> **WHAT YOU SHOULD DO**: Reproduce each entry below exactly as it appears.

━━━━━ RECORDS FOR PROCESSING ━━━━━

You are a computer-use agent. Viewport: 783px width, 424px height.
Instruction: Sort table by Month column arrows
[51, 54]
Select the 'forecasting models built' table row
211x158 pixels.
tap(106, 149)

━━━━━

> **TASK SOLUTION**:
You are a computer-use agent. Viewport: 783px width, 424px height.
Instruction: Sort table by Month column arrows
[51, 54]
Select the 'forecasting models built' table row
211x158 pixels.
tap(106, 149)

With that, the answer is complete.